SEPTEMBER 28, 1863:
The holiday known as “Thanksgiving” had been a
local observance in the several States since colonial times, held on different
days and in different seasons. New Englanders tended to hold their
Thanksgivings in the early autumn, Southerners in the Springtime.
Sarah Josepha Hale, the 74-year-old magazine editor of Godey's Lady's Book, writes to President Lincoln, urging him to have a "day of our annual Thanksgiving made a National and fixed Union Festival." Mrs. Hale has been trying for 15 years to have a President declare Thanksgiving a set national holiday.
She advises President Lincoln, "You may have observed that, for some years past, there has been an increasing interest felt in our land to have the Thanksgiving held on the same day, in all the States; it now needs National recognition and authoritative fixation, only, to become permanently, an American custom and institution."

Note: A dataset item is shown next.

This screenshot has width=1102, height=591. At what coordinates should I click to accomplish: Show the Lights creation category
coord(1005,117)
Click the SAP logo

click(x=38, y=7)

President Lincoln has been looking for a way to raise the national consciousness regarding the Union’s recent successes in the Civil War. He wants to memorialize the summer’s victories, underscoring the fact that they constitute the turning point of the war. Mrs. Hale’s suggestion of a day of national reflection accomplishes this goal beautifully. Unlike his predecessors, and to the dismay of turkeys everywhere, President Lincoln responds to Mrs. Hale's request immediately.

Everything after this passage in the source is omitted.